Alertan por aumento de causas de glaucoma, principal causa de ceguera irreversible

Un avance de la principal causa de ceguera irreversible –el glaucoma– en la población viene generando preocupación en los consultorios especializados. No solo por el grado de pérdida visual al momento de la primera consulta, sino también por la caída de los controles oftalmológicos de rutina para intervenir a tiempo, la falta de información y recursos para el cuidado de la visión o el uso de anteojos pregraduados –de venta masiva y sin receta– para corregir problemas que no siempre pueden esperar. Todo esto demora la detección a tiempo para lograr preservar la visión.

El domingo pasado, justamente, arrancó la Semana Mundial de concientización sobre esta enfermedad y, en el país, más de 130 instituciones públicas y privadas –el mapa se puede ver acá– ofrecerán este viernes 13 controles oculares abiertos a la población general, sin costo, turno previo o requisitos de cobertura. Es la 26° campaña nacional de detección y la coordinan el Consejo Argentino de Oftalmología (CAO), la Asociación Argentina de Glaucoma (ASAG) y la Fundación para la Investigación del Glaucoma (FIG).

“Vemos que hay un pico de glaucoma en la sociedad”, alertó María Angélica Moussalli, especialista en glaucoma y genética ocular, médica de planta del Servicio de Oftalmología del Hospital Italiano y miembro del CAO. “Afecta a un 3-4% de la población en la Argentina y estamos notando que en la pospandemia creció mucho porque, claramente, no hubo controles, acceso adecuado a la medicación y, más allá de la avalancha de consultas que vivimos en todas las especialidades [al restablecerse la atención], la gente necesitaba salir a trabajar y no tenía tiempo para retomar todo lo pendiente”, agregó Moussalli, que también integra la ASAG y la Sociedad Latinoamericana de Glaucoma.

El glaucoma aparece por una alteración o un bloqueo del drenaje del humor acuoso. Este líquido transparente tiene por función nutrir al ojo. Al acumularse, la presión intraocular aumenta y eso daña el nervio óptico, que es por donde la información que captan los ojos viaja al cerebro. Todo esto puede pasar desapercibido y, por eso, desde el CAO recordaron que se lo considera un “ladrón sigiloso de la visión”. A medida que la lesión avanza, se puede ver borroso, tener dificultad para enfocar aun con los anteojos de corrección puestos y perder visión periférica, con o sin dolor en los ojos, por ejemplo.
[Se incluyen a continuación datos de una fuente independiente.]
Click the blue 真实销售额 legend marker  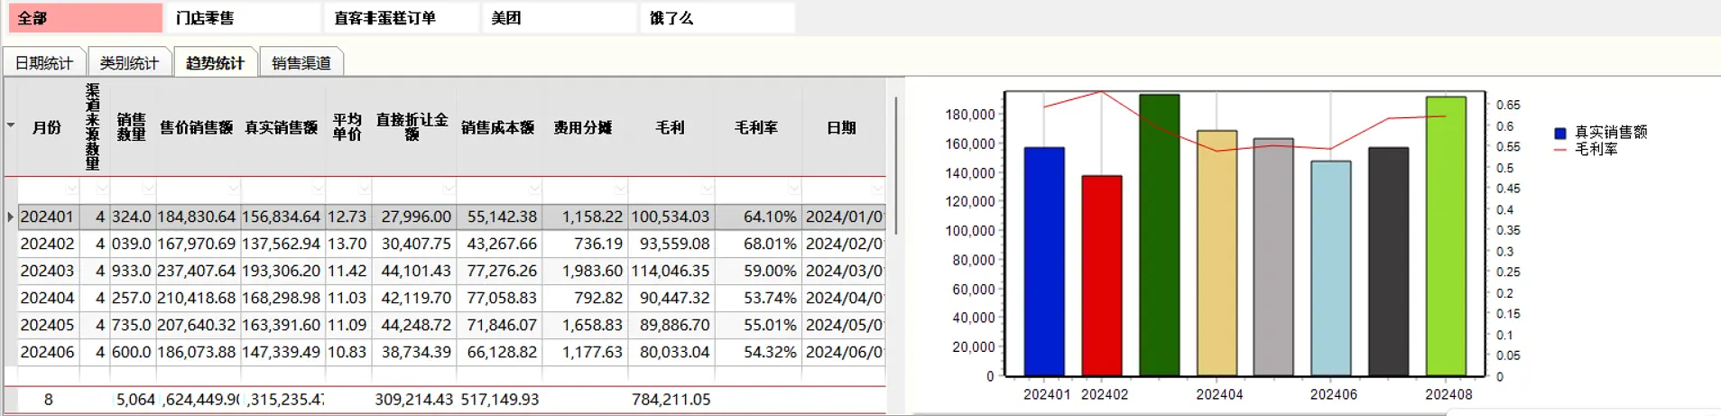1560,134
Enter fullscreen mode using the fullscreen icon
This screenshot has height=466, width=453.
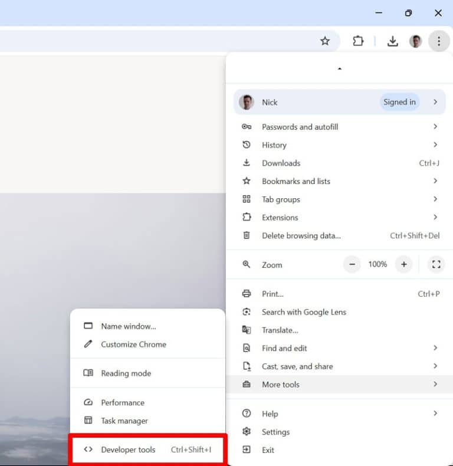436,264
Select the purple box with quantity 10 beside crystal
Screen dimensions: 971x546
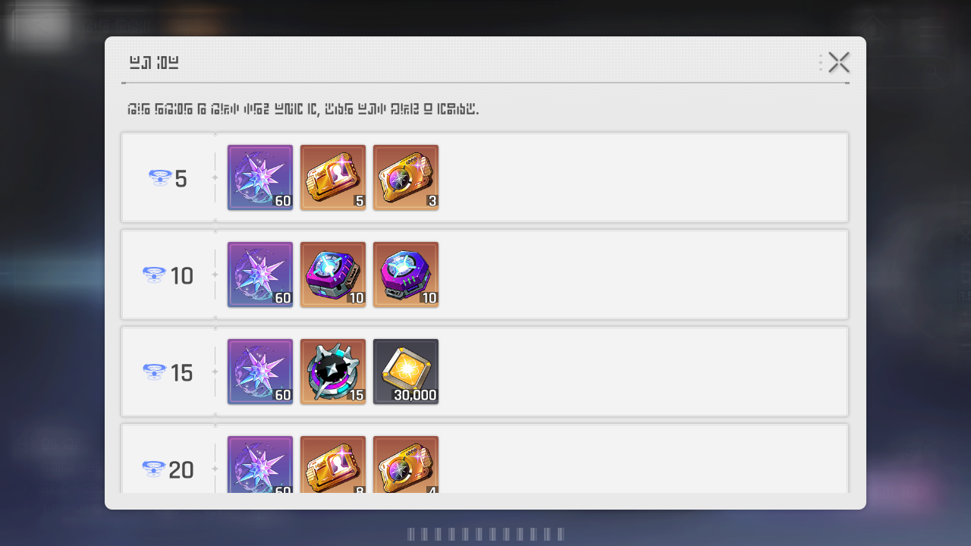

“El problema es que, generalmente, no da síntomas, no duele y no da señales tempranas, por lo que muchas veces llegamos tarde al diagnóstico cuando ya el daño es irreversible”, señaló Gabriel Bercovich, vicepresidente de la ASAG, a través de un comunicado a propósito de la importancia de que los mayores de 40 recuerden hacerse el control oftalmológico anual.